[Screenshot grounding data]
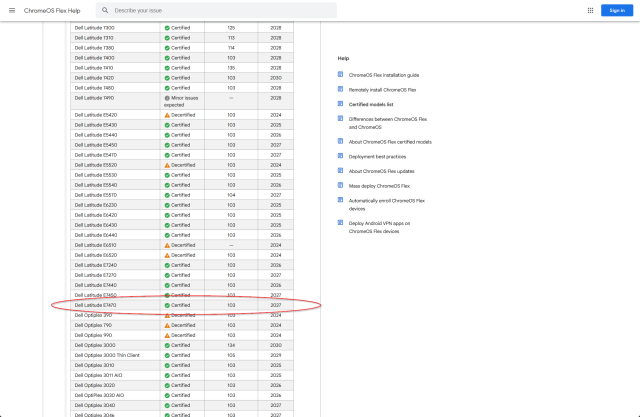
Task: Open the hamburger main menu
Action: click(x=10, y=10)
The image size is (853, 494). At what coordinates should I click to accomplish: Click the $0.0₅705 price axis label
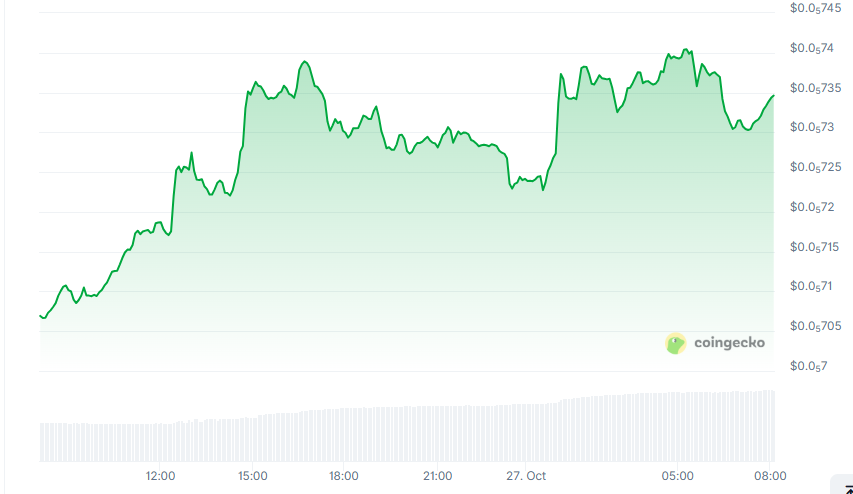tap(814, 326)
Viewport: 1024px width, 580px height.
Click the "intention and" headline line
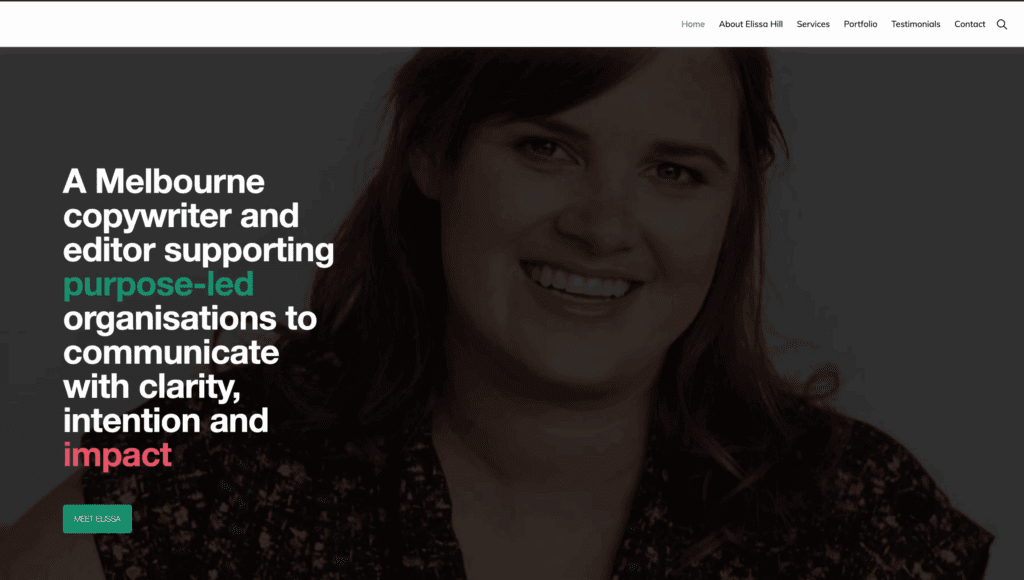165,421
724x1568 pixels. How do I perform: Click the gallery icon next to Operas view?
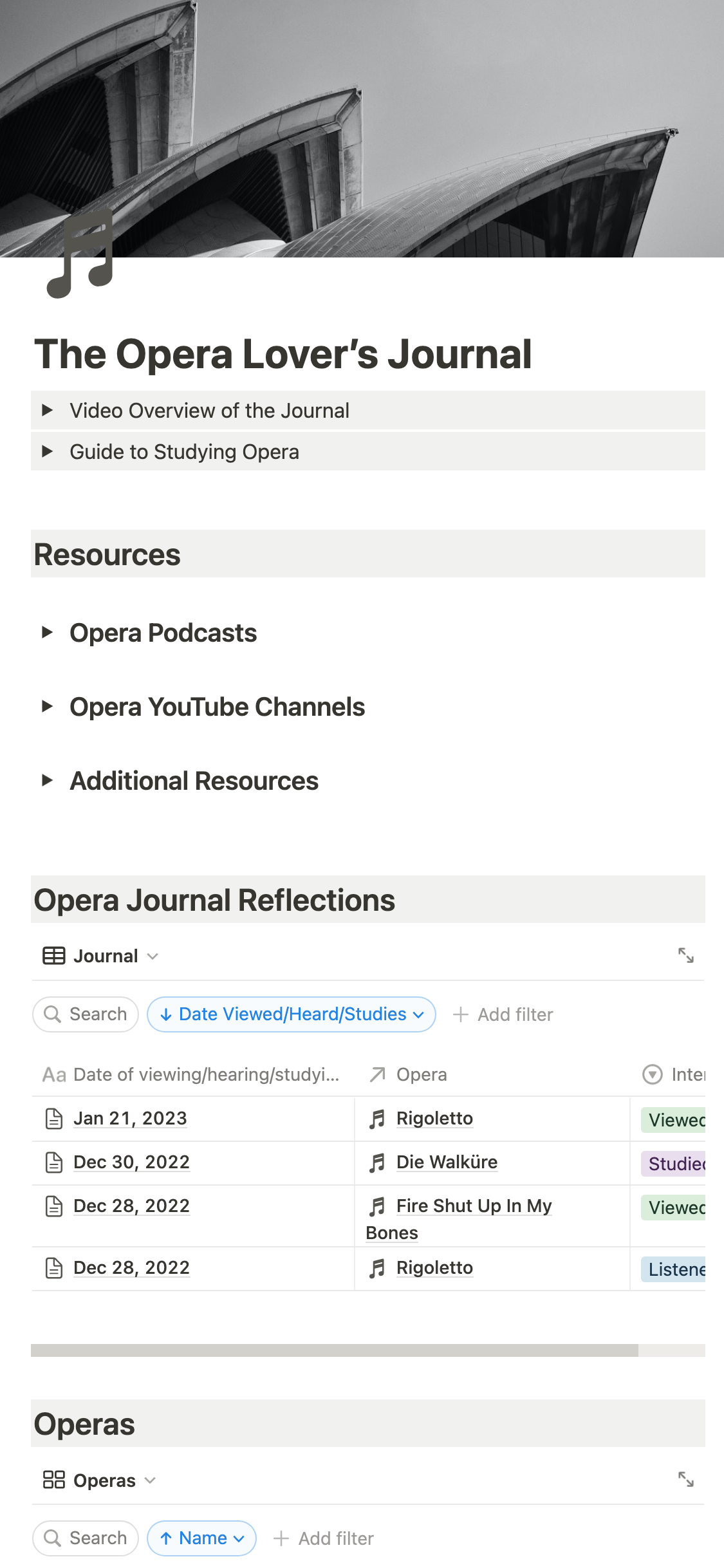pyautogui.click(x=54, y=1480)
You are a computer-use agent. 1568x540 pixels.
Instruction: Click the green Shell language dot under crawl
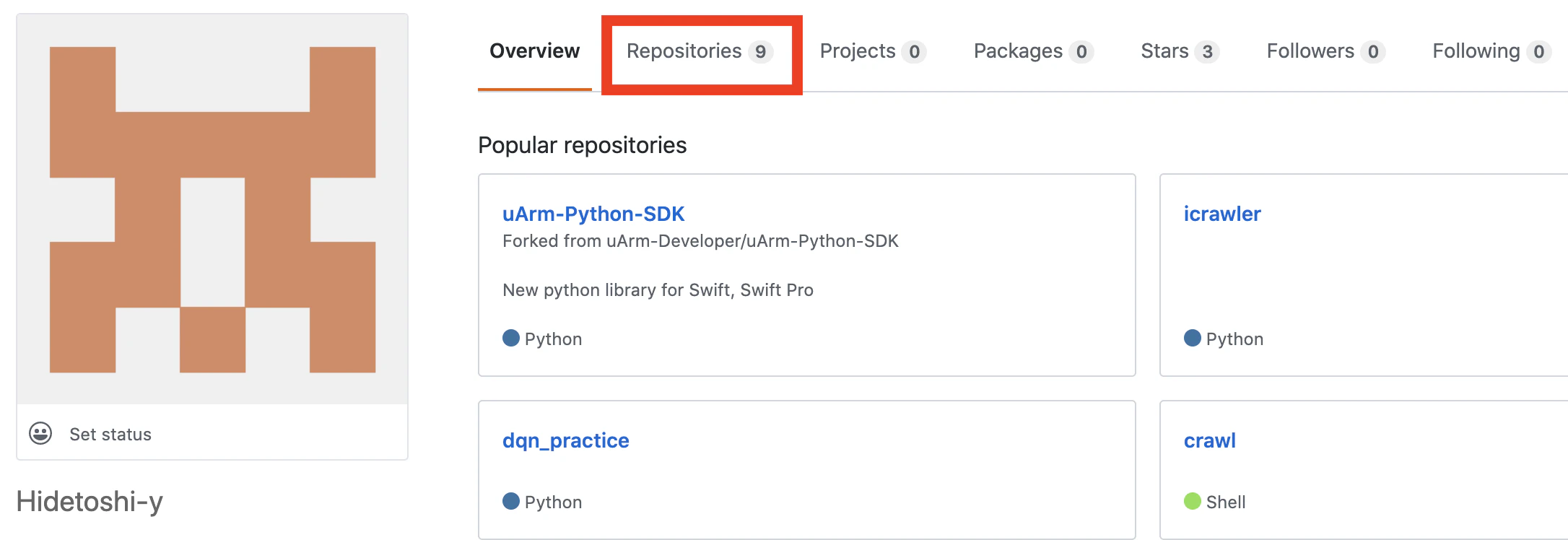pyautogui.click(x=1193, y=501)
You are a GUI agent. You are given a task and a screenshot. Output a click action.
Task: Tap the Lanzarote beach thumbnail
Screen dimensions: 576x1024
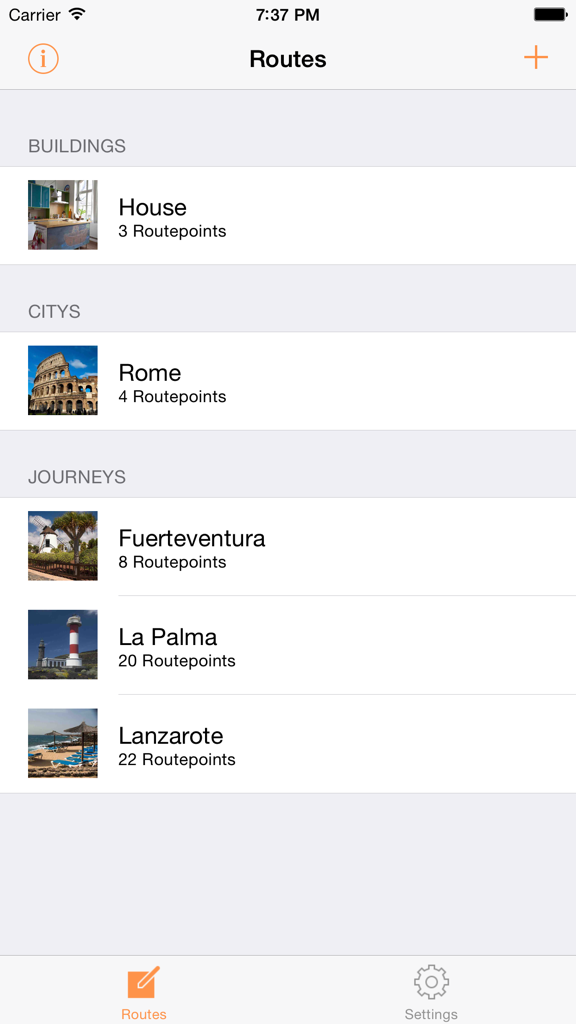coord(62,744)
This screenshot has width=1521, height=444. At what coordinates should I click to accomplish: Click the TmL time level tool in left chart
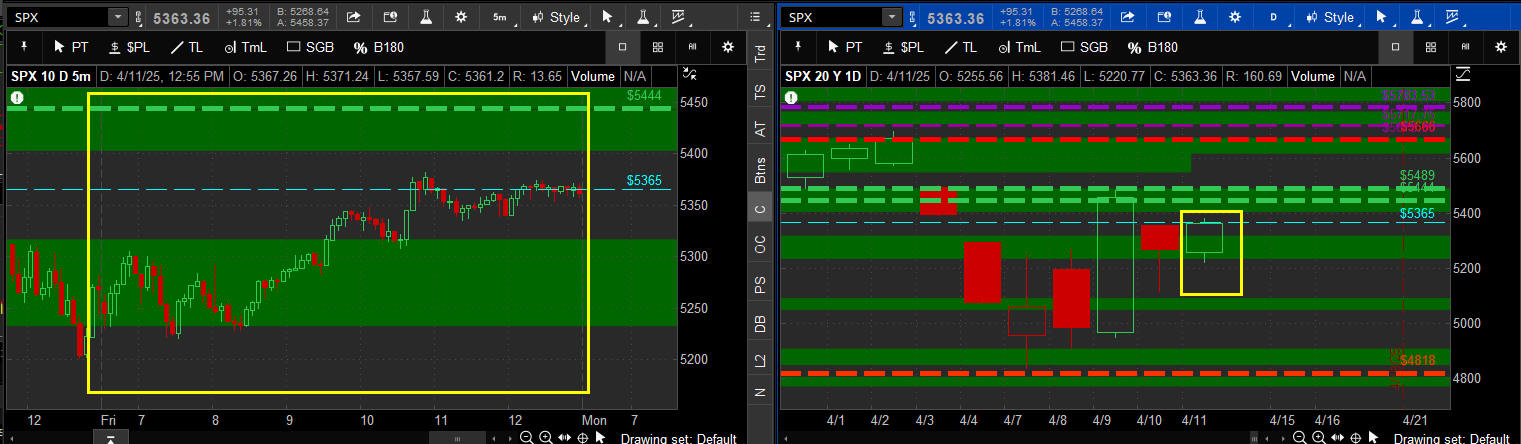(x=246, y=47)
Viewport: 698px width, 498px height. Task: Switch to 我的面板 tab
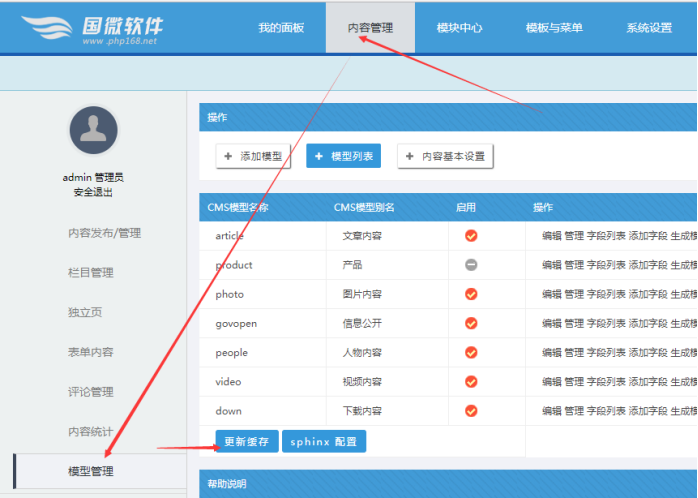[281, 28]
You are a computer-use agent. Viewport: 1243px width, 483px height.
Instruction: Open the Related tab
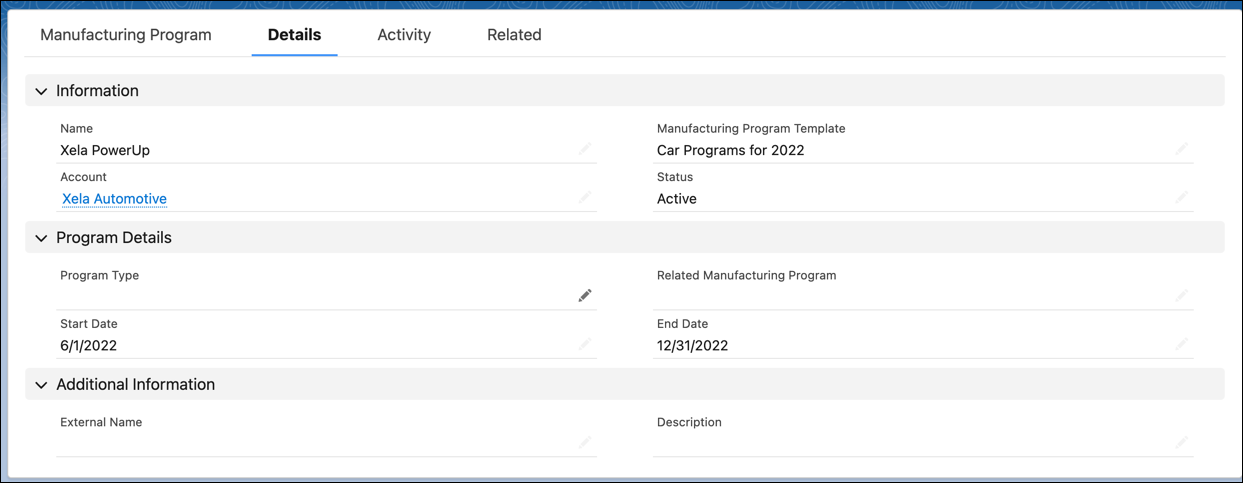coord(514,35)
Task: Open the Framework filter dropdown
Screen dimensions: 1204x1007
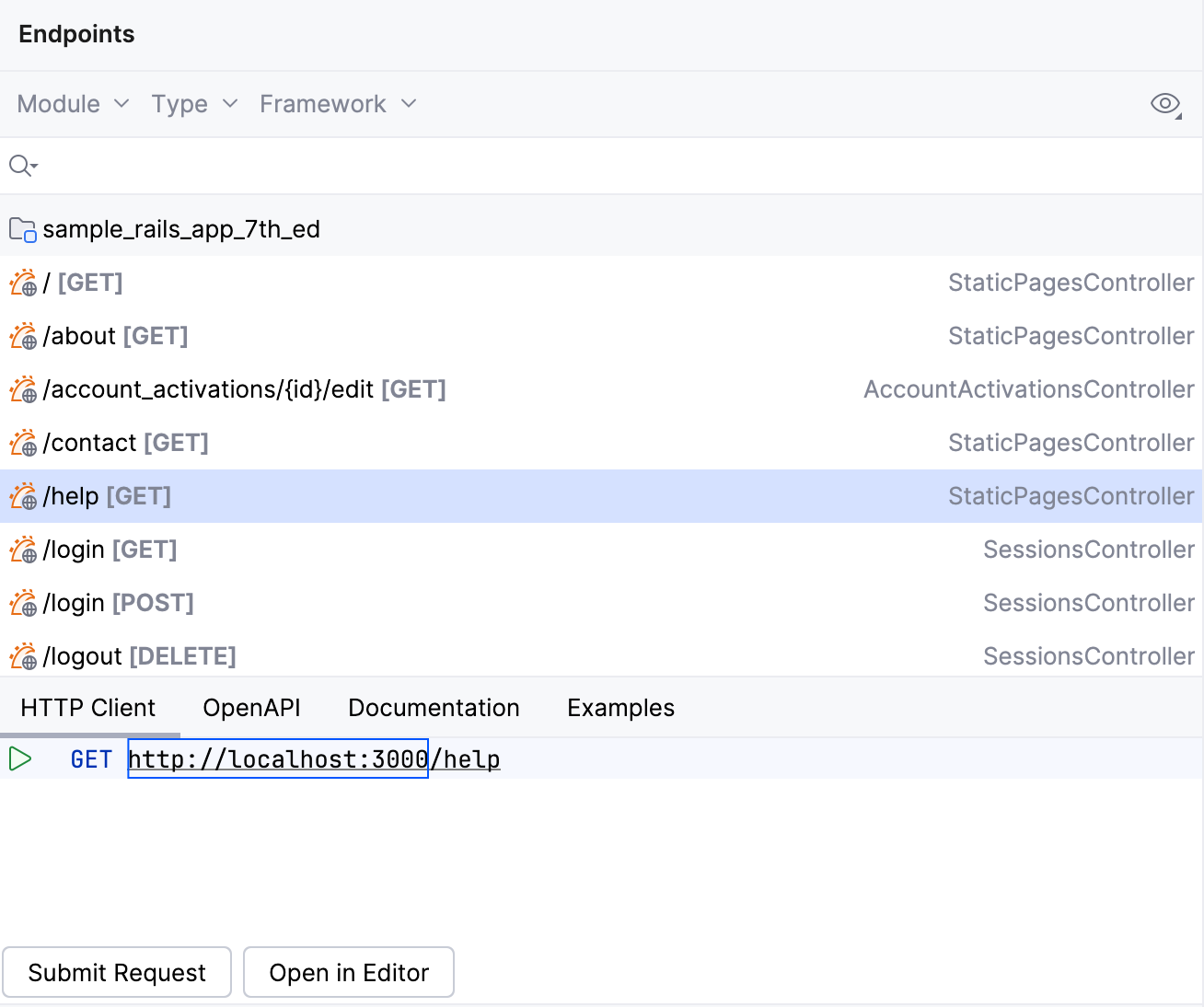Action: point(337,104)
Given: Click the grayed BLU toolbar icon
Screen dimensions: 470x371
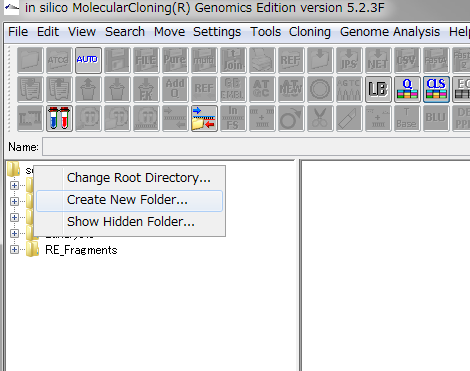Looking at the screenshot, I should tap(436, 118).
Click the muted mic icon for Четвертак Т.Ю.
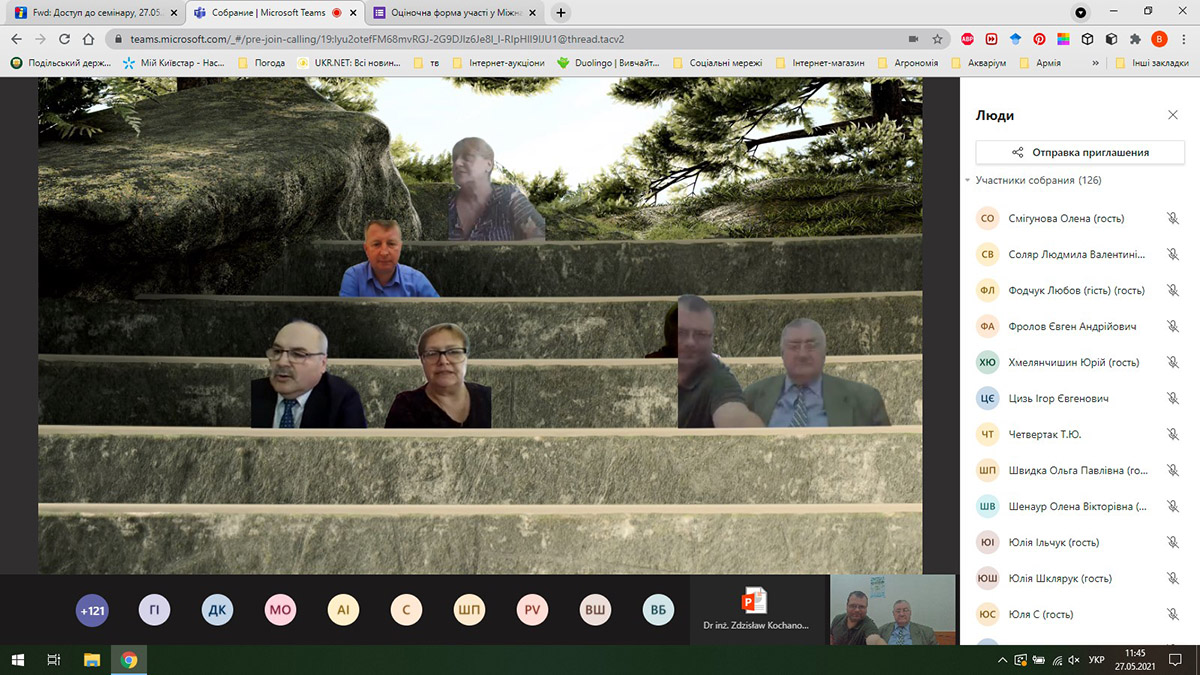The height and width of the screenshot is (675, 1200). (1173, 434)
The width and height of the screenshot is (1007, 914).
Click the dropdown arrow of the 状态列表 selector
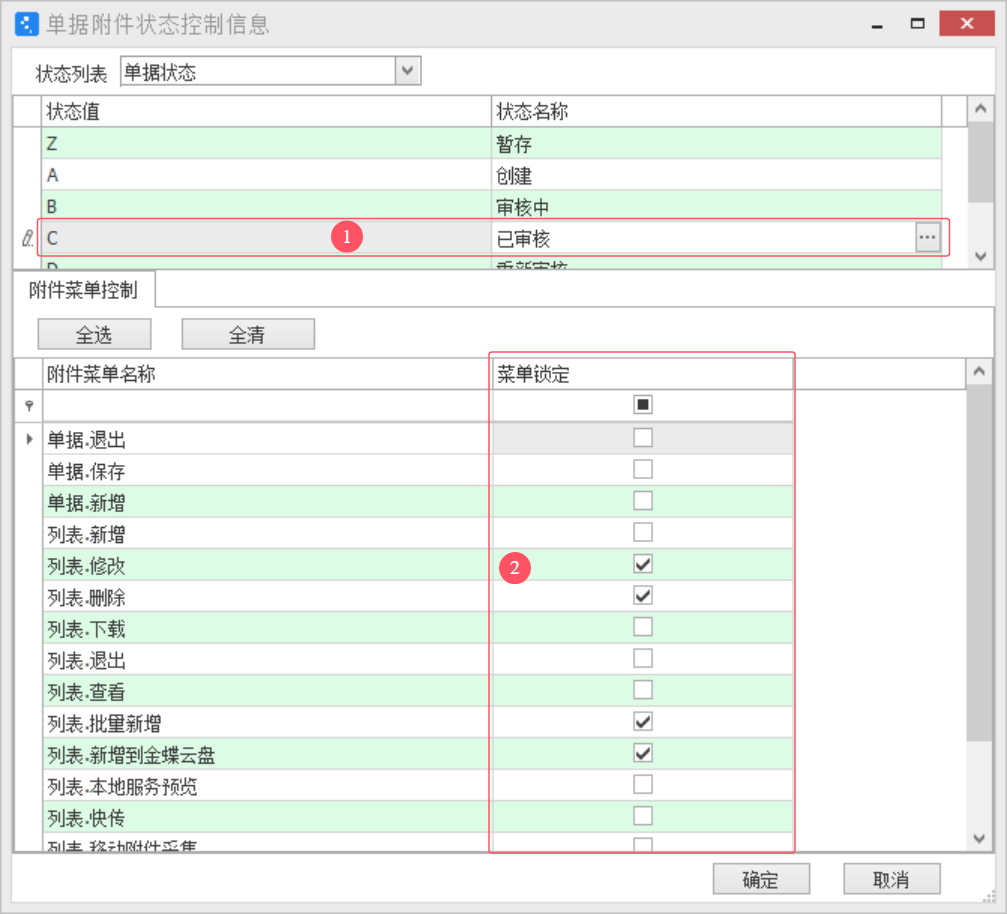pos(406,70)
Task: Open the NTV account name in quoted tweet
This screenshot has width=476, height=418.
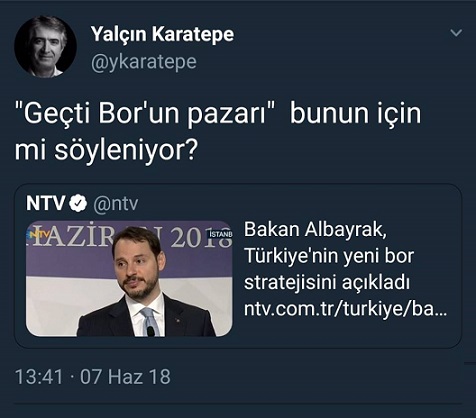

Directions — Set down exactly, from the line that contains "Instruction: Open the Related tab" through the last line of the data, each line as it stands, and leave the pictures out.

Output —
Instruction: Open the Related tab
coord(514,35)
Task: Open the Framework filter dropdown
Screen dimensions: 1204x1007
Action: point(337,104)
Given: Click the grayed BLU toolbar icon
Screen dimensions: 470x371
Looking at the screenshot, I should tap(436, 118).
Click the muted mic icon for Четвертак Т.Ю.
The height and width of the screenshot is (675, 1200). (1173, 434)
The width and height of the screenshot is (1007, 914).
Click the dropdown arrow of the 状态列表 selector
pos(406,70)
Task: Open the NTV account name in quoted tweet
This screenshot has width=476, height=418.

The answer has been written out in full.